Univariate statistics

First, we studied properties of the EEG alpha peak, the most prominent feature of the awake human EEG. As expected from the literature, both the alpha peak frequency and absolute power significantly changed with age, with increasing peak frequency and decreasing power (Fig. 2, p values for age coefficient: alpha peak frequency p = 7.0·10−11, absolute power eyes open p = 3.2·10−17, absolute power eyes closed p = 1.9·10−9). We next investigated whether the groups differed in mean or variance. (A higher variance in the ASD group could be indicative of increased variability or heterogeneity.) The mean reactivity to eye opening differed between the ASD and NT groups (log-likelihood test p = 0.042): There was a significant interaction between group and age (F-test, p = 0.048): The age-related increases in reactivity were stronger in the NT than in the ASD cohort. We found no significant differences between ASD and NT for alpha peak frequency or absolute power in the training sample and no difference between variances for any measure (p > 0.12, Table 2).

Fig. 2
figure 2

Alpha peak measures. For each measure, the scatter plot of the raw values as a function of age is shown in the left side and the residuals of the linear mixed effects model y ~ 1 + age + sex + IQ + (1|site) on the right side. All plots derived from the training dataset (147 ASD and 140 NT)

Table 2 P values from the univariate statistics (training dataset, 147 ASD and 140 NT)

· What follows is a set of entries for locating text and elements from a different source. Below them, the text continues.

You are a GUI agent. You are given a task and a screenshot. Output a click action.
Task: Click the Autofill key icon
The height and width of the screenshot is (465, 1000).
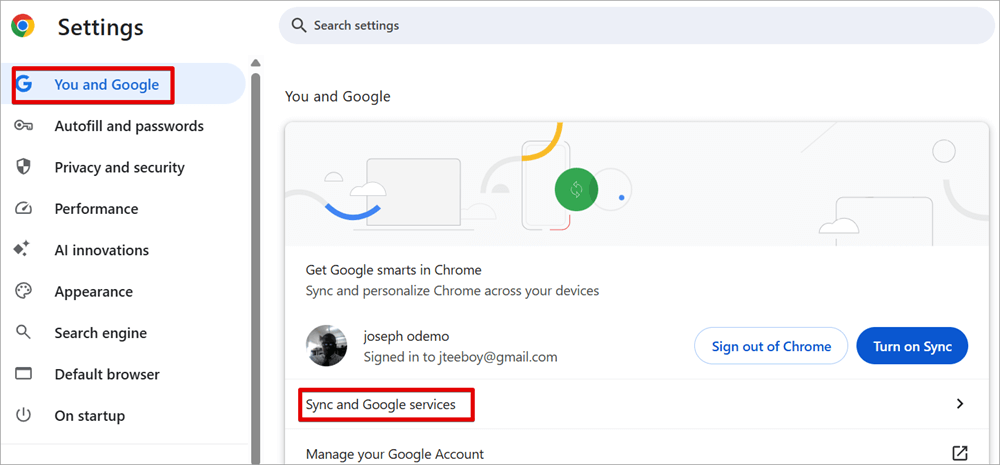point(24,126)
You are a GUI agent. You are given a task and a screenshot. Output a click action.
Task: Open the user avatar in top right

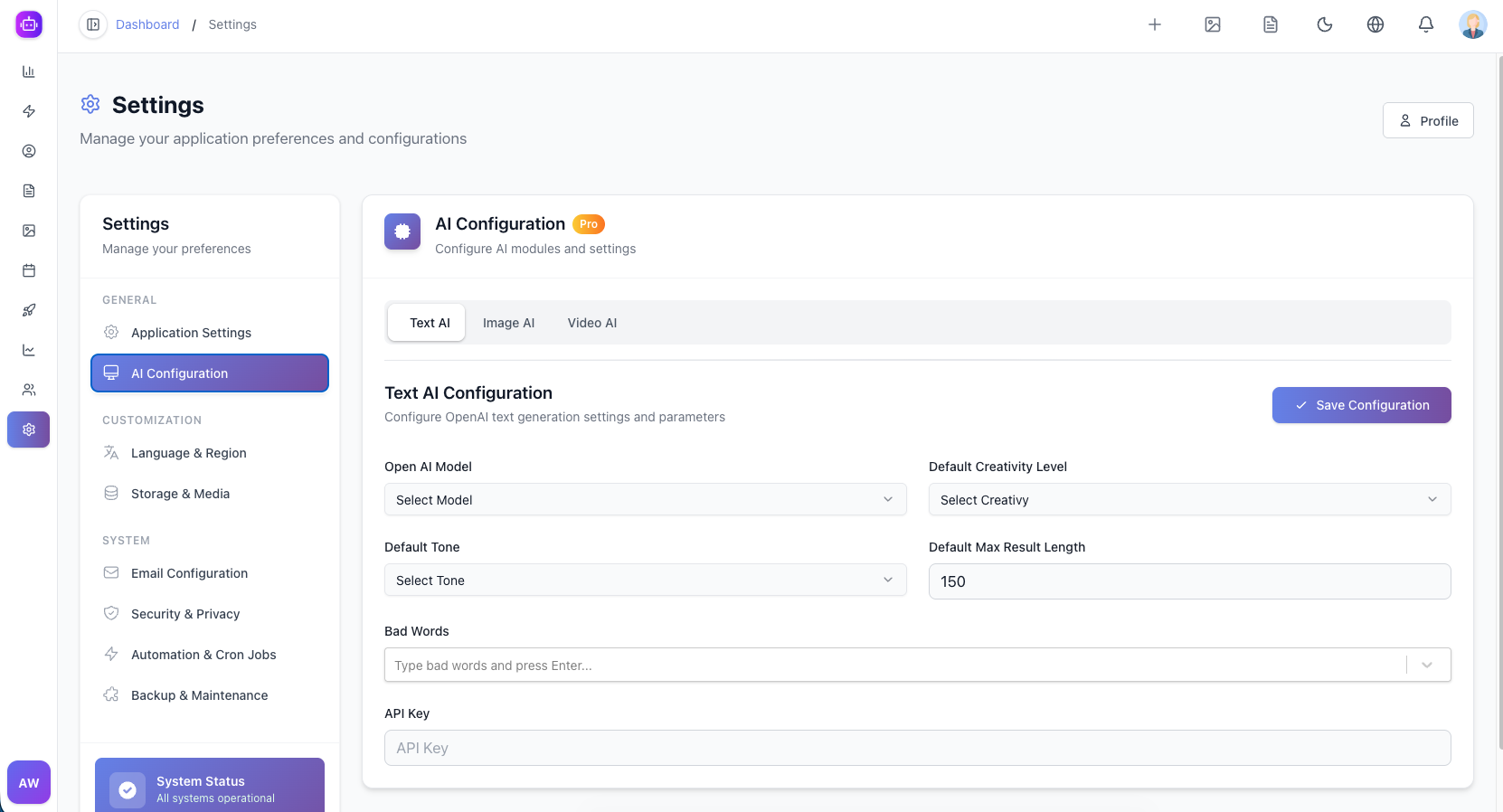(1472, 24)
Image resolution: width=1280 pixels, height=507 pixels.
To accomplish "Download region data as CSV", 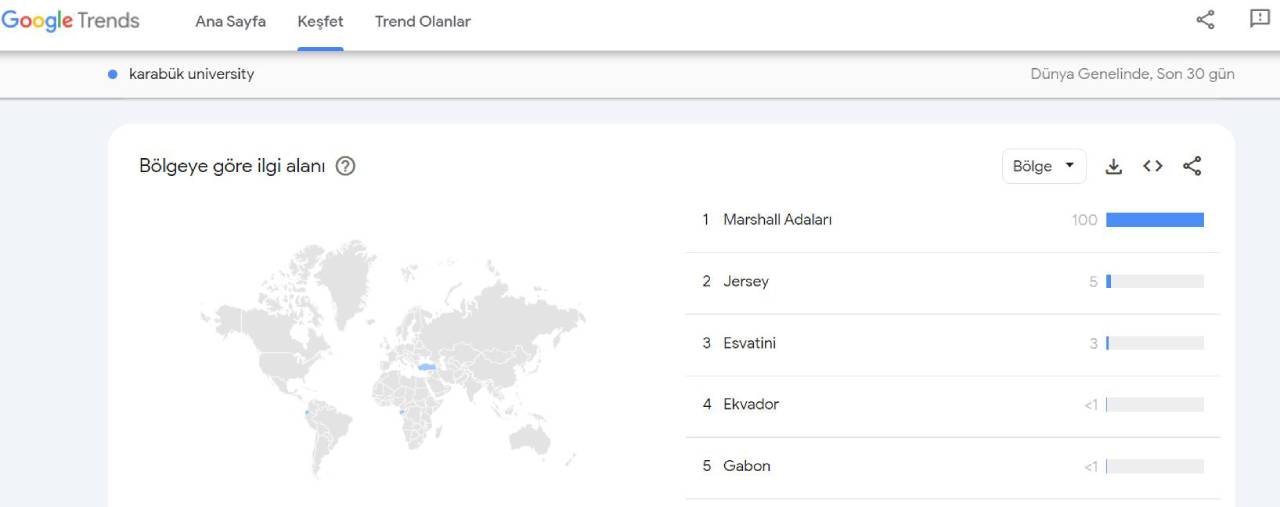I will coord(1114,167).
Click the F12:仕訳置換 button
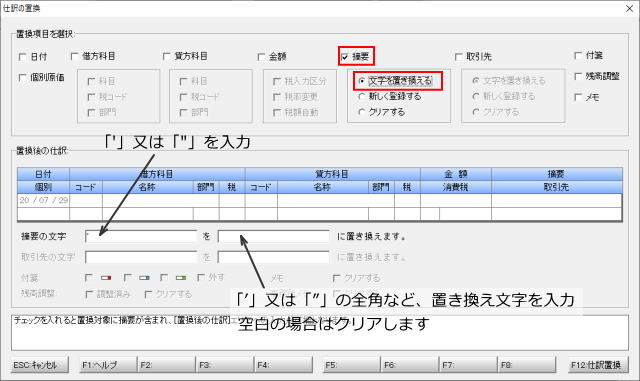This screenshot has width=640, height=381. point(596,365)
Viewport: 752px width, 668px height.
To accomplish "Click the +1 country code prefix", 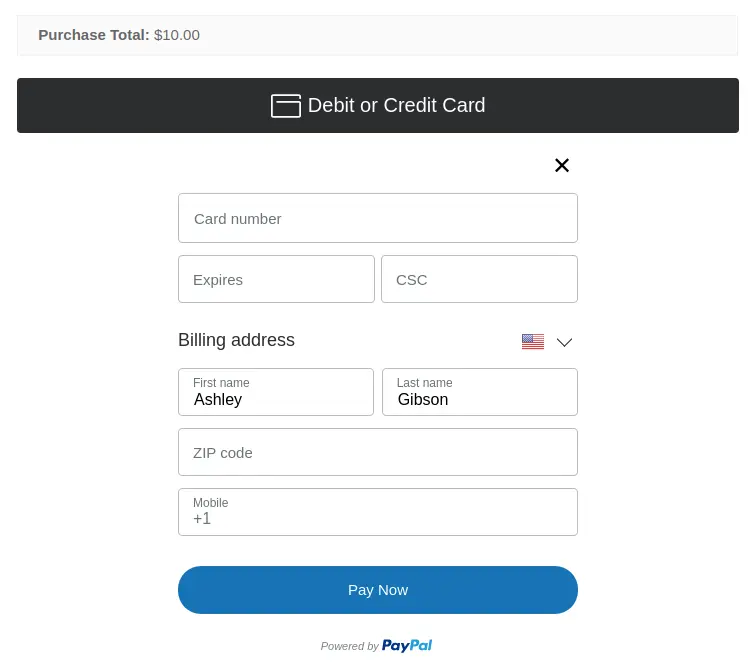I will (202, 519).
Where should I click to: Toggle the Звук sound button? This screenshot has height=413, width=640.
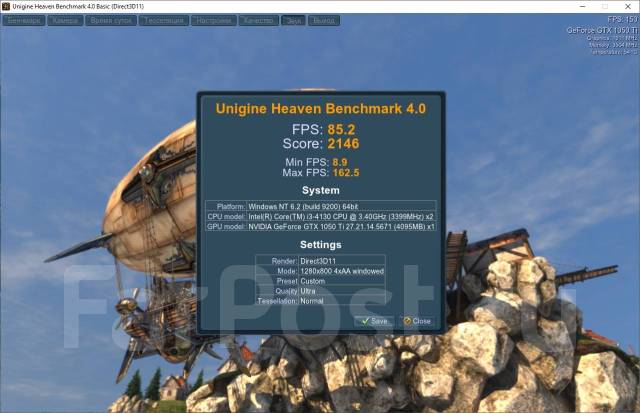(293, 20)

Next, we investigated source space spectral power and functional connectivity. As expected from the literature, both PS and FC were strongly modulated by age. Cluster-based permutations tests showed two clusters of PS modulations with age (p < 0.001, log-likelihood tests of models with and without age coefficients): with PS decreasing with age for lower frequencies (< 7.7 Hz) and increasing for higher frequencies (> 10.6 Hz). Note that opposite trends in both frequency ranges are expected given the use of relative power. Comparing ASD to NT, we did not find any significant group effects for PS or FC, neither for mean nor for variance (p > 0.05, correcting for multiple comparisons with cluster-based permutation tests within PS and FC, respectively; Table 2).

Multivariate statistics

We next investigated whether a multivariate combination of PS and FC features across space and frequency could separate ASD from NT using three machine learning approaches: linear SVC, elastic net logistic regression and radial basis function SVC with a nested Boruta feature selection (see Methods). Classification performance was overall poor (accuracy 47–57%, sensitivity 50–54%, and specificity 44–61%). For PS and wPLI, the classification performance with the elastic net classifier was greater than expected by chance (p = 0.025 and p = 0.009, respectively, Table 3).

Table 3 ASD vs NT cross-validation classification performance of PS and FC features (training dataset)

Generalizability: age, ASD definition, alternative PS and FC measures

Our results above depend on specific analysis choices including accounting for age as a covariate, criteria for inclusion in the ASD group and choice of specific PS and FC metrics. We next tested whether our results were robust to these specific choices. First, to account for possible nonlinear age dependencies, we built separate ASD vs. NT classification models for children (6–11 years), adolescents (12–17 years) and adults (18–32 years). Such models could uncover potential age-group specific ASD patterns (e.g., alterations only in adults, or only in children and adults but not adolescents) without committing to a pre-specified age-dependency model. Secondly, we used an alternate and “narrower” ASD definition and restricted the ASD sample to individuals who in addition to the ASD clinical diagnosis also met the ASD threshold on the ADOS-2 and on the ADI-R, following [50]. 51.8% of the ASD participants met this additional criterion (n = 77 ASD participants in the training dataset, n = 110 ASD participants overall, see Additional file 1: Table S5 for a full description of their clinical and demographic characteristics). Thirdly, the effect of EEG processing pipeline choices was assessed by evaluating absolute rather than relative power and alternate FC algorithms with different underlying assumptions on the nature of the coupling between regions’ activities (PowCorr, COH, iCOH and PLV, as described in Materials and Methods). The results are listed in Table 3. Of note, given the amplitude bias in beamforming source reconstructions, absolute power was estimated in sensor space. Classification performance was in general poor and in line with the main analysis described in the previous section, and only significantly better than expected by chance for the linear SVC and the elastic net model with wPLI in children (p = 0.02 and p = 0.013, respectively).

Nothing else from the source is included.